Work instructions: Return the count of lines in the records that include the string "computer", and nothing besides it.

Saved entries:

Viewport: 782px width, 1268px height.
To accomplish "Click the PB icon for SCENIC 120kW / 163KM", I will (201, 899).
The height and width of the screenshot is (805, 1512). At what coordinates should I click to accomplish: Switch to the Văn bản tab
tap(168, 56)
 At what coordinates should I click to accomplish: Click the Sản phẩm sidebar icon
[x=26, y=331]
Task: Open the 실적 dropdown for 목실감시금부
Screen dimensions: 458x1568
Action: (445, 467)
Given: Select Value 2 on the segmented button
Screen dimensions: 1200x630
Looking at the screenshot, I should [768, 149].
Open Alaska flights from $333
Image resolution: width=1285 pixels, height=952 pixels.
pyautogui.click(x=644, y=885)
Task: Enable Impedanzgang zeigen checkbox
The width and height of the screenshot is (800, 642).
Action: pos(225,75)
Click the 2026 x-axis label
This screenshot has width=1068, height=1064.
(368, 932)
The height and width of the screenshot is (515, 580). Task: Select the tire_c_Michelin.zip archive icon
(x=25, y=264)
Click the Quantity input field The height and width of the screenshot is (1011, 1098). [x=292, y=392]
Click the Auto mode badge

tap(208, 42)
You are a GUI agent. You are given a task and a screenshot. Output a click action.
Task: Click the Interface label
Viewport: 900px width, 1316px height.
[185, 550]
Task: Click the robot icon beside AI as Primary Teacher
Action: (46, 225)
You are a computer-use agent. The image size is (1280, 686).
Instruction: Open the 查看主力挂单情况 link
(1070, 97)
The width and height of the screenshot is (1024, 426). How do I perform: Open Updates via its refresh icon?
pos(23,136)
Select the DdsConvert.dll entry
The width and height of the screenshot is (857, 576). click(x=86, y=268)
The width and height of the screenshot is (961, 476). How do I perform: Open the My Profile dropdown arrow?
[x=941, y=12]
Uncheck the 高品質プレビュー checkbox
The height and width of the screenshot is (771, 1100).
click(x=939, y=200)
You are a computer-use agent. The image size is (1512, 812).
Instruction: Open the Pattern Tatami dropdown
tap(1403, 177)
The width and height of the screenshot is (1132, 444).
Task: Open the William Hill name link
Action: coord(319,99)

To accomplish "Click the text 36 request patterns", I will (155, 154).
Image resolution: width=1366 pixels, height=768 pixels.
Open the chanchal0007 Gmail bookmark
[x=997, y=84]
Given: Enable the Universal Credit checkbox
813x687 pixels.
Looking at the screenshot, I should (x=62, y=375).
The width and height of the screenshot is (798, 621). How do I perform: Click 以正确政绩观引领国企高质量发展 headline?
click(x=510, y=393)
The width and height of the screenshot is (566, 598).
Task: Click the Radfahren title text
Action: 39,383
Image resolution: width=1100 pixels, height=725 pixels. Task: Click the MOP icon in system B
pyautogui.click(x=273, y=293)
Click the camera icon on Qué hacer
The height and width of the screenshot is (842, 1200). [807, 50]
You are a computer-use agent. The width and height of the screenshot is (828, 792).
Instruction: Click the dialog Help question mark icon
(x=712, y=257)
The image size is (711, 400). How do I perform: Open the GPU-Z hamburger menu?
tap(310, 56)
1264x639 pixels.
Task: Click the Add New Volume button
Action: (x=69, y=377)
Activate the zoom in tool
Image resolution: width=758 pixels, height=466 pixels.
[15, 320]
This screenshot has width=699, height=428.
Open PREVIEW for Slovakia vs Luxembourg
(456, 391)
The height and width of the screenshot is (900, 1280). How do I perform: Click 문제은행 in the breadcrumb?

Written response: 3